85 per cent of all journeys by car

dlawbailey dlawbailey at netzero.net
Sat Mar 23 08:12:28 PST 2002


C. Sawicky,

Regressive taxes don't matter? Interest payments to the wealthy on increasing government debt don't matter? It can all be made up for in the income tax? Come to Washington state and try to get an income tax even started. With capital gains taxes as low as they are how can we even say the American income tax is progressive?

It's a dogfight to get the wealthy to pay their share in this or any industrialized country. You can't go around excusing regressive sales taxes and high government debt. It may be convenient but it's bad policy for working people.

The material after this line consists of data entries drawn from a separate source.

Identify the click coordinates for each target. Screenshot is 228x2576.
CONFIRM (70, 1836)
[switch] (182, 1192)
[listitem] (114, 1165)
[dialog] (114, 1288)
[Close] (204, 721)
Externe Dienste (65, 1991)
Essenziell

By the way it's completely clear to me that roads always fill to capacity. The only way you can reduce car trips is, effectively, to increase traffic and choose mass transit over cars. That only works politically if people believe that transit is being designed for them and not for some notion of environmental virtuousness. Heartfield may be wrong about mass transit but he is right about mass transit's being a largely elitist concept. Regular folks really love their cars and why shouldn't they? Cars are designed to work for them, while mass transit is most often a political football. The politics of developing mass transit to be an effective transportation subsidy for working people are very problematic. You need a commitment to a very high level of subsidy so that as little resentment between communities forms as possible.

That's another knock on financing government spending with debt, by the way: you shortchange a worthy public policy of political commitment to it. You accomodate and enable politicians' underselling important policies.